Mauritius approva una legge per criminalizzare lo stupro coniugale

(ANSA) - PORT LOUIS, 22 LUG - I legislatori di Mauritius ha approvato una legge per criminalizzare lo stupro coniugale, una riforma storica per i diritti delle donne che pone fine a una legge di epoca coloniale, prevedendo pene detentive da 10 a 45 anni. "Non costituirà una difesa per una persona accusata del reato di stupro il fatto che, al momento del reato, fosse sposata civilmente o religiosamente con la vittima", recita la legge accolta con favore come un passo cruciale nella lotta contro la violenza domestica in un paese in cui i dati ufficiali mostrano che l'86,6% delle vittime sono donne. "Il governo riconosce che la violenza domestica deve essere trattata come un reato grave e non come una questione privata", ha dichiarato il Procuratore Generale Gavin Glover al parlamento. In base alla nuova legge, anche gli autori di omicidio o tentato omicidio nei confronti del coniuge rischieranno pene detentive da 10 anni all'ergastolo. "Questa riforma è una scelta politica coraggiosa di fronte alle pressioni culturali", ha dichiarato il Ministro degli Esteri Ritish Ramful.
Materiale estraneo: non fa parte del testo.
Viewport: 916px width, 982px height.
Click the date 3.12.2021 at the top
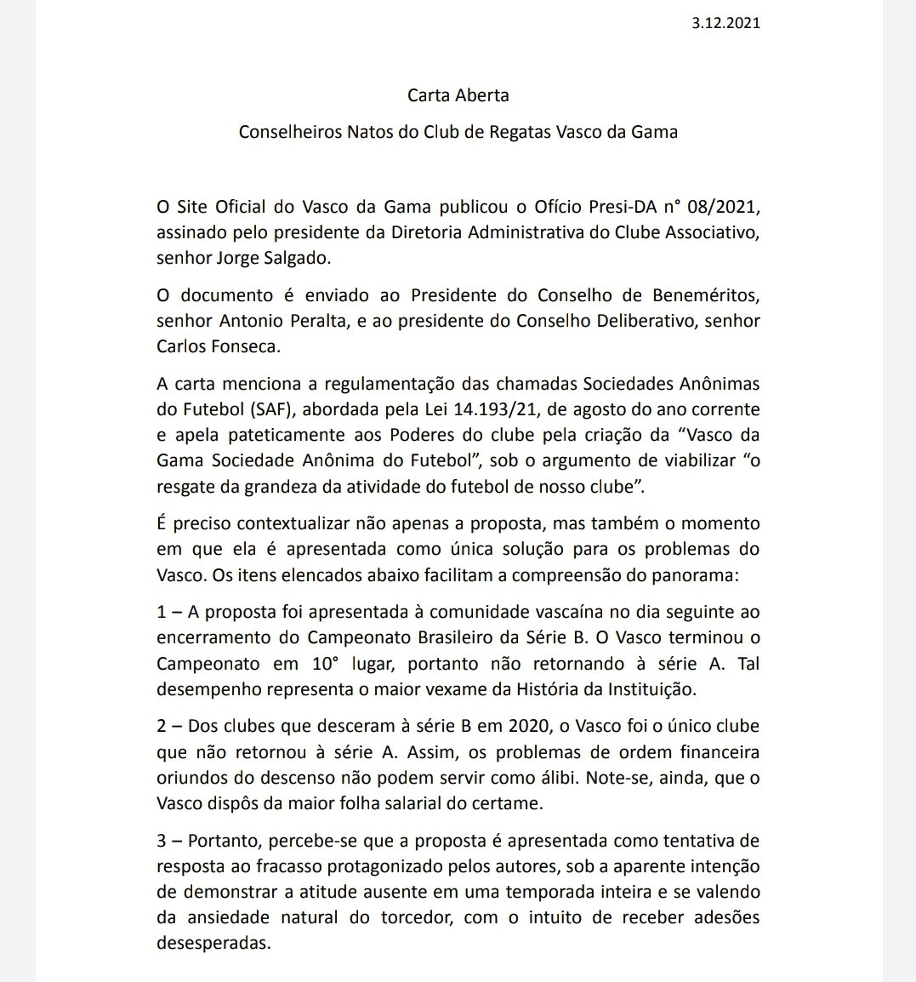click(x=726, y=23)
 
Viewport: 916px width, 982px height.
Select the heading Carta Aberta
click(x=458, y=95)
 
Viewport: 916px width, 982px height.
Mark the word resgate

La nuova legge "scuote alcune concezioni tradizionali del matrimonio... in cui le mogli sono viste come proprietà", ha aggiunto. Solo 21 dei 55 paesi africani criminalizzano esplicitamente lo stupro coniugale, secondo l'Ong per i diritti delle donne Equality Now, mentre quattro hanno leggi sulla violenza domestica che vietano la violenza sessuale all'interno del matrimonio. (ANSA).